GIVEN RECORDS:
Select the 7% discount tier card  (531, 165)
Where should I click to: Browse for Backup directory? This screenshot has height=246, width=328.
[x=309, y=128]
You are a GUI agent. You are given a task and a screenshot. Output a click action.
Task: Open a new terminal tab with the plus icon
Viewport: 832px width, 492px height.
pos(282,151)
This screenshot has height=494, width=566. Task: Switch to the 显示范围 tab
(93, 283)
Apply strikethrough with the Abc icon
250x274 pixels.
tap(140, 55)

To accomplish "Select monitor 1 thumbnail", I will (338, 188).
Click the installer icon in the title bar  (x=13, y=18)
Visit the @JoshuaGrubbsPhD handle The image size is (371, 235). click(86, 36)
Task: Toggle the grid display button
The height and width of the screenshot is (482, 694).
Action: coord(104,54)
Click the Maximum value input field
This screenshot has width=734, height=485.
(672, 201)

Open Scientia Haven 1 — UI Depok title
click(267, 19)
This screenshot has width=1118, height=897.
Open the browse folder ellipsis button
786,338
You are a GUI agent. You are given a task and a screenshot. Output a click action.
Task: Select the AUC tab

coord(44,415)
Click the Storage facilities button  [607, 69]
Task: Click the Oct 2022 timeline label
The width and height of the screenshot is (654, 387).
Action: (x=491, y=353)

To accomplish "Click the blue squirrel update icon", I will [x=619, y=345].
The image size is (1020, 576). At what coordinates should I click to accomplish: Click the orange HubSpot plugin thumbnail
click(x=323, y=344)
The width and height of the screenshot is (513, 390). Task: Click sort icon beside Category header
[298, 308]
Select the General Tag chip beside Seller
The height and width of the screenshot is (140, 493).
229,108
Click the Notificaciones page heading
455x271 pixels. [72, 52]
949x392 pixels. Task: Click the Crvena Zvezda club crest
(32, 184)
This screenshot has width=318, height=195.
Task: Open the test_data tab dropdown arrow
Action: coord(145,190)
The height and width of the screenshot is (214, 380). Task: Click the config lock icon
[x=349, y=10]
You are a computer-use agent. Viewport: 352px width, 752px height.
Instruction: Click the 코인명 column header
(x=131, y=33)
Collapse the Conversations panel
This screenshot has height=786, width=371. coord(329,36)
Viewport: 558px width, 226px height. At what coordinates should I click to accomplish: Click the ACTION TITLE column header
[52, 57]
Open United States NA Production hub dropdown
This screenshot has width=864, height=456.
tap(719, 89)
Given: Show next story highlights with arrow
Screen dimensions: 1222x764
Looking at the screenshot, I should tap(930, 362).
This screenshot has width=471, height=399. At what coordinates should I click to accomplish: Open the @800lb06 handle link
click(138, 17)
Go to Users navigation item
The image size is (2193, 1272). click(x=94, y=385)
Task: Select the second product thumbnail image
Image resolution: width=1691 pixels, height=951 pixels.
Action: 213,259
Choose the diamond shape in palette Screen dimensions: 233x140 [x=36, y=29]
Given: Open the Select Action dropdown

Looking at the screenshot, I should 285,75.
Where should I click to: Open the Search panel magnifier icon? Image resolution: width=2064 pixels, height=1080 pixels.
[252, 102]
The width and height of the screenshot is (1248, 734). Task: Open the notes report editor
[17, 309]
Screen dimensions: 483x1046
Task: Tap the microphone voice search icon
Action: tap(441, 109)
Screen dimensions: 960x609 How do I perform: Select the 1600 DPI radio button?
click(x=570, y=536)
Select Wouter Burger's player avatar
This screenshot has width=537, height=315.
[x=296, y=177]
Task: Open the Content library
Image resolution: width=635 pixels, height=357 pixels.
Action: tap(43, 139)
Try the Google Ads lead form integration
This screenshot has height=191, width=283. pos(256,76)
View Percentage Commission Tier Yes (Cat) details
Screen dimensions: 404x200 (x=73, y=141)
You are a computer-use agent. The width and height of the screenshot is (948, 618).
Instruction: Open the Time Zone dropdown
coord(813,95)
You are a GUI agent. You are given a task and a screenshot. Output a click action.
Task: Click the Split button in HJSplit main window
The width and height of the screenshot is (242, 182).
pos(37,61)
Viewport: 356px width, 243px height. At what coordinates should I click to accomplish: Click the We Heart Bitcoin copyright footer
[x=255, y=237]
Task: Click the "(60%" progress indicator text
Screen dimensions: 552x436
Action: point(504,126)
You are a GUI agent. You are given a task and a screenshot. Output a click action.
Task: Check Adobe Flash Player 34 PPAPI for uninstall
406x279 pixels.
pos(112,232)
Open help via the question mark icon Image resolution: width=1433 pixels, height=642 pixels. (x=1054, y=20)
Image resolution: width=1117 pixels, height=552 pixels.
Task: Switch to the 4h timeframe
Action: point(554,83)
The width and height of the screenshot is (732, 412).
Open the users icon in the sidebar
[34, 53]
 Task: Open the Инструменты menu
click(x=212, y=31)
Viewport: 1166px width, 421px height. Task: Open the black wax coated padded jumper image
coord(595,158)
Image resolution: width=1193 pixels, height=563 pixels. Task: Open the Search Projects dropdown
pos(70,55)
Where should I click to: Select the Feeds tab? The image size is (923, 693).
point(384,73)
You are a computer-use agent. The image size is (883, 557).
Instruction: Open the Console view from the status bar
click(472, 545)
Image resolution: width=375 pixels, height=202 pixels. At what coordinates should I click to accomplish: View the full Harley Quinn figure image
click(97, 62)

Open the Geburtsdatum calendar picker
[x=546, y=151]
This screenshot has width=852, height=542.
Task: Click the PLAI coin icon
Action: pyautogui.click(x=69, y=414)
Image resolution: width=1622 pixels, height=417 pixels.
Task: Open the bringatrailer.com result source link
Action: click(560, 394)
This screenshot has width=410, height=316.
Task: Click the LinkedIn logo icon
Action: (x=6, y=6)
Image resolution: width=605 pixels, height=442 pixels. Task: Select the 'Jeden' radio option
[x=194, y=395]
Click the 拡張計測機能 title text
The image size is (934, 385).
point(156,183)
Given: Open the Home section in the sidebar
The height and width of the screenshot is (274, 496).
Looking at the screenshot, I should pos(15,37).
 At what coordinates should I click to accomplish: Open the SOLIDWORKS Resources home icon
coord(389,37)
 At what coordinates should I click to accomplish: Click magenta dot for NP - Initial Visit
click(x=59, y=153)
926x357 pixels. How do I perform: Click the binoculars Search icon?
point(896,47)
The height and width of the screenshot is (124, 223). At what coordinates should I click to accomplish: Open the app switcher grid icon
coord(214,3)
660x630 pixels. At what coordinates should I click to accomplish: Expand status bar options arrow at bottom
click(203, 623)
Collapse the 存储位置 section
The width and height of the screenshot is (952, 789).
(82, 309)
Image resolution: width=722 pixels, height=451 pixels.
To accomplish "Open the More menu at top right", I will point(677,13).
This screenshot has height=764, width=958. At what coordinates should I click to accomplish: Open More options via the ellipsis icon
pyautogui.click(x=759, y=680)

AIM:
Pick out every line in the records above that contains the string "options" and copy each one in full.

TASK SOLUTION:
660x630 pixels. At what coordinates should I click to accomplish: Expand status bar options arrow at bottom
This screenshot has height=764, width=958. At what coordinates should I click to accomplish: Open More options via the ellipsis icon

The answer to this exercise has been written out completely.